Locate all lines in the data below that hold "computer" and show them.

• [Working data]:
▼
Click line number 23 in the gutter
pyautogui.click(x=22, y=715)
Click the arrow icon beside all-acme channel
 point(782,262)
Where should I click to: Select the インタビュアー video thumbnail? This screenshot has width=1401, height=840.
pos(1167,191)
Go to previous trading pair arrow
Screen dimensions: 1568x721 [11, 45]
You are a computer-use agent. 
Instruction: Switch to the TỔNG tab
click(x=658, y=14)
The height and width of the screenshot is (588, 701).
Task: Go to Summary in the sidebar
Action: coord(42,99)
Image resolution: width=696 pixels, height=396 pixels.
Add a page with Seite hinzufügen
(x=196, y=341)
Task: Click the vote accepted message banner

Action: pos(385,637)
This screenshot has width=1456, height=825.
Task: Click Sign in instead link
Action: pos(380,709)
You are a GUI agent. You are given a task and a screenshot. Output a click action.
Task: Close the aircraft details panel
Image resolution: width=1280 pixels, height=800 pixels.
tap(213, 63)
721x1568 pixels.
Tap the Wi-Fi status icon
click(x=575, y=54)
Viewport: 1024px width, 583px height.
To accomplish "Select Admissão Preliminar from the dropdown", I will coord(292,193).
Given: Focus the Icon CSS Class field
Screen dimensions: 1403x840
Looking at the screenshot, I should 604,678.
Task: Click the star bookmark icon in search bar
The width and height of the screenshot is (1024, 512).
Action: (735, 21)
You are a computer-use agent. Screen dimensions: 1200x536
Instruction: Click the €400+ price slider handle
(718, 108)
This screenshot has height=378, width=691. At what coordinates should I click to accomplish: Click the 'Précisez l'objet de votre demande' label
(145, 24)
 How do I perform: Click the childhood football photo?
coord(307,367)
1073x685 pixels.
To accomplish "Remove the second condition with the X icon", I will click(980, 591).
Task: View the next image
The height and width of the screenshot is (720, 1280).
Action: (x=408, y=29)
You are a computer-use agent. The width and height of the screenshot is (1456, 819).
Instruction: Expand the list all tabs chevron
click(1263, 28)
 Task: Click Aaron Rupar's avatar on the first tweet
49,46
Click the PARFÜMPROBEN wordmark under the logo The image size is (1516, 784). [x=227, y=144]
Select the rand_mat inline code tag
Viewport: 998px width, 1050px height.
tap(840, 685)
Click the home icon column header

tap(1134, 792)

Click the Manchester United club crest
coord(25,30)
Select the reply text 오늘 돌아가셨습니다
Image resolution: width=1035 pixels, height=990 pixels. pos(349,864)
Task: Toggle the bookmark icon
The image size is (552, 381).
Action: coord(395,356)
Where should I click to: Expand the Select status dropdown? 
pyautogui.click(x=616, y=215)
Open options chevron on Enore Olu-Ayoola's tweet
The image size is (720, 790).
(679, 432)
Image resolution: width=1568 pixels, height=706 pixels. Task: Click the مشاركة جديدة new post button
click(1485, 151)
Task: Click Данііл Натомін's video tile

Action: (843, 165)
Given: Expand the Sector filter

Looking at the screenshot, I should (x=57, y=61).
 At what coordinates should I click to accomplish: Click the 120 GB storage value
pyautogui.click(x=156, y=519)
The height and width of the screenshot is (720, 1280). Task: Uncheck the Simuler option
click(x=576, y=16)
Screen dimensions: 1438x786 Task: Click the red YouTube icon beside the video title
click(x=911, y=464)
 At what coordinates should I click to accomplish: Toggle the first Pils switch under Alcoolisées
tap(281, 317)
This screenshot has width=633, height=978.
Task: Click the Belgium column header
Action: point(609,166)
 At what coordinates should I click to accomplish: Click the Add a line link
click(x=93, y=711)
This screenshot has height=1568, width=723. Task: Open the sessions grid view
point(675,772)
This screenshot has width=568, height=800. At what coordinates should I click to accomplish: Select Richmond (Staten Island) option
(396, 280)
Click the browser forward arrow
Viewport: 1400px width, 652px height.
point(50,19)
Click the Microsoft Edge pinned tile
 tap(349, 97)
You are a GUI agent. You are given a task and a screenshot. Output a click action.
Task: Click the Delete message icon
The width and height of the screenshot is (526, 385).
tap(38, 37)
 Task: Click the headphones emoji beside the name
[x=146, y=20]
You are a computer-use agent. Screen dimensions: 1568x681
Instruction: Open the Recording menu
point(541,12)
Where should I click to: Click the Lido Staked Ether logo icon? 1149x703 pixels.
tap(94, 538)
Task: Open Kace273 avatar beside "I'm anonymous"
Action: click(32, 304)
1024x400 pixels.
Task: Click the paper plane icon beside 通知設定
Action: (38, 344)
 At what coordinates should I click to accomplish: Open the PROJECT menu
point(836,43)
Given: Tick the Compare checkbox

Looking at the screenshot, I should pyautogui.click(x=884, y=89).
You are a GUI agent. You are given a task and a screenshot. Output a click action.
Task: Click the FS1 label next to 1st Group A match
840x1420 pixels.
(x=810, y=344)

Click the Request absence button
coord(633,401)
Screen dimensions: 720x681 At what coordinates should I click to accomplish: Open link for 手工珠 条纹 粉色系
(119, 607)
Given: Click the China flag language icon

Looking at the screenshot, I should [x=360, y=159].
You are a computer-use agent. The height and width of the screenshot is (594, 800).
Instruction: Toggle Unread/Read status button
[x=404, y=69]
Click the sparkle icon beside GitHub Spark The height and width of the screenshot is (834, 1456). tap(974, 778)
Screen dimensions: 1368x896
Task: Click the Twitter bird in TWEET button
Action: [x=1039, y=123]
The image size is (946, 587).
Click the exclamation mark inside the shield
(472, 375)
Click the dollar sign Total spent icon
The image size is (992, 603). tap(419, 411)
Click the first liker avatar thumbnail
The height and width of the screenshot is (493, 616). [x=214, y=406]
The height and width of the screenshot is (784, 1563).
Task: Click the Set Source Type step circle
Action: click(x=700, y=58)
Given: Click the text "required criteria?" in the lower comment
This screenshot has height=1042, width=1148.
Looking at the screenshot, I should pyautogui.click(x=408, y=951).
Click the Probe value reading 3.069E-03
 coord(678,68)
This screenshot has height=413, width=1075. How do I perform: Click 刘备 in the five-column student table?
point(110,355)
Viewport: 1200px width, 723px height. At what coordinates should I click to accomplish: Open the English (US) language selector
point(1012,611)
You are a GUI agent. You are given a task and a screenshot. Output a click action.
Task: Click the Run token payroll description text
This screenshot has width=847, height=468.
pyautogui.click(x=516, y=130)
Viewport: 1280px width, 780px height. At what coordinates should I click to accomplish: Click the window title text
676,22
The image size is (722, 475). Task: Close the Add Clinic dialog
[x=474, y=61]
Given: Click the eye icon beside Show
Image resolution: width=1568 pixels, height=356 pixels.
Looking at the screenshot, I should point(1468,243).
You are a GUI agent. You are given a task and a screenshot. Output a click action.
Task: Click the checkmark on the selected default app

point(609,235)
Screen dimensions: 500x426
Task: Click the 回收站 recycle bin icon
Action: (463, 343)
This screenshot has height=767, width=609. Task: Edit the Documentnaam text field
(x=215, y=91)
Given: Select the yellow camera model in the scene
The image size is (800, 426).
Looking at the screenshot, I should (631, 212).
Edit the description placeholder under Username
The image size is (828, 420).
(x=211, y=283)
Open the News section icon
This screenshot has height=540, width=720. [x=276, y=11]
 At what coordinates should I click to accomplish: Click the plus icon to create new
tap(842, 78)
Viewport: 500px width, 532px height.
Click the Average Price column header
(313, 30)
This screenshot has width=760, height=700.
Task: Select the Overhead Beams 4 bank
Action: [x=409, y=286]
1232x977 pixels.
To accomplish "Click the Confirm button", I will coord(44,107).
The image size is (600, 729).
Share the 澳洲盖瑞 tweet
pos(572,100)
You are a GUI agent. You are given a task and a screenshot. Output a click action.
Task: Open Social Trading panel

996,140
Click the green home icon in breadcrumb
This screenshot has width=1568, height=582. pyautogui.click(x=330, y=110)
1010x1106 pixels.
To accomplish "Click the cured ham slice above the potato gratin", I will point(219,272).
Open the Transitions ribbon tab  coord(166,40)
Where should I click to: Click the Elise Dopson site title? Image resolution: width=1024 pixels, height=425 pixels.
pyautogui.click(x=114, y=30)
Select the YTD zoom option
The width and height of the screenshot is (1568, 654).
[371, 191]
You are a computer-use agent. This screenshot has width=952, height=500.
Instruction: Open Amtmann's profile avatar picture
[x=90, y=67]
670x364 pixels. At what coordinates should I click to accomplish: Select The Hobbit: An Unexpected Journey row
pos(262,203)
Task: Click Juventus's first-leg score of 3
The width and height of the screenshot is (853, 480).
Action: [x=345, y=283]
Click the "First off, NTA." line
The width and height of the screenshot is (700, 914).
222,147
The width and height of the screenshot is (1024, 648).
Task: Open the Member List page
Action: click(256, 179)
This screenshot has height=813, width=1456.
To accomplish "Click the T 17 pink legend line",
▲
• [Your response]:
You are a computer-use agent. 
You are a computer-use agent. Screen dimensions: 1200x536
You are a computer-use agent. The width and height of the screenshot is (1456, 819).
You are a computer-use agent. Screen dimensions: 1568x681
You are a computer-use agent. The height and width of the screenshot is (594, 800).
You are a computer-use agent. This screenshot has width=952, height=500.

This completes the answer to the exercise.